=== Set exercise ===
Rewrite the listing below, changing every "Instruction" to "Command" and leaving everything else as it is.

=== Stored records ===

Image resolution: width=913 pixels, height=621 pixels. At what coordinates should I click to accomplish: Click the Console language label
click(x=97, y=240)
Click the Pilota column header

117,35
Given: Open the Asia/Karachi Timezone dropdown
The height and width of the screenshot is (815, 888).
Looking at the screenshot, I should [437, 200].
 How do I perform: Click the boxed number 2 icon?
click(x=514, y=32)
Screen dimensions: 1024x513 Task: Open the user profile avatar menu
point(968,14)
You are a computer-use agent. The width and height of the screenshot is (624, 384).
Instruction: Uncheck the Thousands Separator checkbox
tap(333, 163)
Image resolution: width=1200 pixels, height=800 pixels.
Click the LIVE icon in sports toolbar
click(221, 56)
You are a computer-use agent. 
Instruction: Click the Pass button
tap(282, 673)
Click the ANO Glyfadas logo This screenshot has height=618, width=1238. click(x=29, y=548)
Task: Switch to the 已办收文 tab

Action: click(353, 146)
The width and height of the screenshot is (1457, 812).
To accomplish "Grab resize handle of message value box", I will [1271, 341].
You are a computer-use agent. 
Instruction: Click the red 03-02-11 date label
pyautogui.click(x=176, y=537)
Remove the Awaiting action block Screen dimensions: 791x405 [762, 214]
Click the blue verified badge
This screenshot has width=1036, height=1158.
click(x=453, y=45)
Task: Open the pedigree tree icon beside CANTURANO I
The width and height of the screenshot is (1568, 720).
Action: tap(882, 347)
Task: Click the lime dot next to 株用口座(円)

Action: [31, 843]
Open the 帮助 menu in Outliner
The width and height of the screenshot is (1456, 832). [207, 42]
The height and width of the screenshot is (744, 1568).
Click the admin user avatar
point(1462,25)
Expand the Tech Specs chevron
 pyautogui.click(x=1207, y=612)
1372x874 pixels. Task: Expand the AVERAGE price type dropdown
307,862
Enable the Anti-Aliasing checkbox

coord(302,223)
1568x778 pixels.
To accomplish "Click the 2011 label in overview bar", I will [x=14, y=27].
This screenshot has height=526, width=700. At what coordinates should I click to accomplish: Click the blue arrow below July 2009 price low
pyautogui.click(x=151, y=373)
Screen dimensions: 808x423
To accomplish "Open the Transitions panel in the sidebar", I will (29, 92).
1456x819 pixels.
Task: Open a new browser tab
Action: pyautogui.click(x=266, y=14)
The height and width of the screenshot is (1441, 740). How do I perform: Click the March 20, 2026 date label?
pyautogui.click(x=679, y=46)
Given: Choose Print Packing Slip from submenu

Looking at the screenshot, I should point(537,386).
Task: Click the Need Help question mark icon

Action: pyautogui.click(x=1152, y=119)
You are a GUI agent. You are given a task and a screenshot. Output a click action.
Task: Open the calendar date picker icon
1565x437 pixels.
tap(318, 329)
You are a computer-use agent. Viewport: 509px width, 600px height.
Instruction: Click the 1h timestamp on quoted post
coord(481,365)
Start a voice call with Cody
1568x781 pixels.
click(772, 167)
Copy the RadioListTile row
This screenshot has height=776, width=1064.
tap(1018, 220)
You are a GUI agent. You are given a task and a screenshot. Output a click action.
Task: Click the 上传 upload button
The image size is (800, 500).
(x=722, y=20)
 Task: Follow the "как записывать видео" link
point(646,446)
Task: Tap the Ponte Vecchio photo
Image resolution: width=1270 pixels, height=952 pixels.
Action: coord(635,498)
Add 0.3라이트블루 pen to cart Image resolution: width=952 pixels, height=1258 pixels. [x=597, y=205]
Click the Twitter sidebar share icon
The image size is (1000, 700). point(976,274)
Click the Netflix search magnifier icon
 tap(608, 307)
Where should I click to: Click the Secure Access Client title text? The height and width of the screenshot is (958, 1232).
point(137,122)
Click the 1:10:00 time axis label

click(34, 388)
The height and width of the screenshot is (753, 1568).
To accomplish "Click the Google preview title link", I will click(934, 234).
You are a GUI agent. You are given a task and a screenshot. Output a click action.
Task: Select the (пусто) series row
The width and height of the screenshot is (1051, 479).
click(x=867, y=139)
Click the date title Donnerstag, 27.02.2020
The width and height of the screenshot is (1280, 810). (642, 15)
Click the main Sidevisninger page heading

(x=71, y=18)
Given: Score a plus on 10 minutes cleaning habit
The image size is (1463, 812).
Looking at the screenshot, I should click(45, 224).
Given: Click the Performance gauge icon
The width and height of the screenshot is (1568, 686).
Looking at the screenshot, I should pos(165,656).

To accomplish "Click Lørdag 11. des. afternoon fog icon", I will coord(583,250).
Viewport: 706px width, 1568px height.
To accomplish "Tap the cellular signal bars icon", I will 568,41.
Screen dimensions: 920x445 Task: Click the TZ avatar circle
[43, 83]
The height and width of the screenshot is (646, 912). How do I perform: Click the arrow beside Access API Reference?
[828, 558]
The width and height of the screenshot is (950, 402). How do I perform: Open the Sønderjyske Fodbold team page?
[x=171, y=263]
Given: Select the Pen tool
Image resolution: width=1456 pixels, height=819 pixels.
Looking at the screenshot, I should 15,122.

=== Solution to this exercise ===
Image resolution: width=913 pixels, height=621 pixels. At what coordinates should I click to accomplish: Click the Console language label
click(x=97, y=240)
Click the Pilota column header

117,35
Given: Open the Asia/Karachi Timezone dropdown
The height and width of the screenshot is (815, 888).
Looking at the screenshot, I should [437, 200].
 How do I perform: Click the boxed number 2 icon?
click(x=514, y=32)
Screen dimensions: 1024x513 Task: Open the user profile avatar menu
point(968,14)
You are a computer-use agent. The width and height of the screenshot is (624, 384).
Command: Uncheck the Thousands Separator checkbox
tap(333, 163)
Image resolution: width=1200 pixels, height=800 pixels.
Click the LIVE icon in sports toolbar
click(221, 56)
You are a computer-use agent. 
Command: Click the Pass button
tap(282, 673)
Click the ANO Glyfadas logo This screenshot has height=618, width=1238. click(x=29, y=548)
Task: Switch to the 已办收文 tab

Action: click(353, 146)
The width and height of the screenshot is (1457, 812).
To accomplish "Grab resize handle of message value box", I will [1271, 341].
You are a computer-use agent. 
Command: Click the red 03-02-11 date label
pyautogui.click(x=176, y=537)
Remove the Awaiting action block Screen dimensions: 791x405 [762, 214]
Click the blue verified badge
This screenshot has width=1036, height=1158.
click(x=453, y=45)
Task: Open the pedigree tree icon beside CANTURANO I
The width and height of the screenshot is (1568, 720).
Action: tap(882, 347)
Task: Click the lime dot next to 株用口座(円)

Action: [31, 843]
Open the 帮助 menu in Outliner
The width and height of the screenshot is (1456, 832). [207, 42]
The height and width of the screenshot is (744, 1568).
Click the admin user avatar
point(1462,25)
Expand the Tech Specs chevron
 pyautogui.click(x=1207, y=612)
1372x874 pixels. Task: Expand the AVERAGE price type dropdown
307,862
Enable the Anti-Aliasing checkbox

coord(302,223)
1568x778 pixels.
To accomplish "Click the 2011 label in overview bar", I will [x=14, y=27].
This screenshot has height=526, width=700. At what coordinates should I click to accomplish: Click the blue arrow below July 2009 price low
pyautogui.click(x=151, y=373)
Screen dimensions: 808x423
To accomplish "Open the Transitions panel in the sidebar", I will (29, 92).
1456x819 pixels.
Task: Open a new browser tab
Action: pyautogui.click(x=266, y=14)
The height and width of the screenshot is (1441, 740). How do I perform: Click the March 20, 2026 date label?
pyautogui.click(x=679, y=46)
Given: Choose Print Packing Slip from submenu

Looking at the screenshot, I should point(537,386).
Task: Click the Need Help question mark icon

Action: pyautogui.click(x=1152, y=119)
You are a GUI agent. You are given a task and a screenshot. Output a click action.
Task: Open the calendar date picker icon
1565x437 pixels.
tap(318, 329)
You are a computer-use agent. Viewport: 509px width, 600px height.
Command: Click the 1h timestamp on quoted post
coord(481,365)
Start a voice call with Cody
1568x781 pixels.
click(772, 167)
Copy the RadioListTile row
This screenshot has height=776, width=1064.
tap(1018, 220)
You are a GUI agent. You are given a task and a screenshot. Output a click action.
Task: Click the 上传 upload button
The image size is (800, 500).
(x=722, y=20)
 Task: Follow the "как записывать видео" link
point(646,446)
Task: Tap the Ponte Vecchio photo
Image resolution: width=1270 pixels, height=952 pixels.
Action: coord(635,498)
Add 0.3라이트블루 pen to cart Image resolution: width=952 pixels, height=1258 pixels. [x=597, y=205]
Click the Twitter sidebar share icon
The image size is (1000, 700). point(976,274)
Click the Netflix search magnifier icon
 tap(608, 307)
Where should I click to: Click the Secure Access Client title text? The height and width of the screenshot is (958, 1232).
point(137,122)
Click the 1:10:00 time axis label

click(34, 388)
The height and width of the screenshot is (753, 1568).
To accomplish "Click the Google preview title link", I will click(934, 234).
You are a GUI agent. You are given a task and a screenshot. Output a click action.
Task: Select the (пусто) series row
The width and height of the screenshot is (1051, 479).
click(x=867, y=139)
Click the date title Donnerstag, 27.02.2020
The width and height of the screenshot is (1280, 810). (642, 15)
Click the main Sidevisninger page heading

(x=71, y=18)
Given: Score a plus on 10 minutes cleaning habit
The image size is (1463, 812).
Looking at the screenshot, I should click(45, 224).
Given: Click the Performance gauge icon
The width and height of the screenshot is (1568, 686).
Looking at the screenshot, I should pos(165,656).

To accomplish "Click Lørdag 11. des. afternoon fog icon", I will coord(583,250).
Viewport: 706px width, 1568px height.
To accomplish "Tap the cellular signal bars icon", I will 568,41.
Screen dimensions: 920x445 Task: Click the TZ avatar circle
[43, 83]
The height and width of the screenshot is (646, 912). How do I perform: Click the arrow beside Access API Reference?
[828, 558]
The width and height of the screenshot is (950, 402). How do I perform: Open the Sønderjyske Fodbold team page?
[x=171, y=263]
Given: Select the Pen tool
Image resolution: width=1456 pixels, height=819 pixels.
Looking at the screenshot, I should 15,122.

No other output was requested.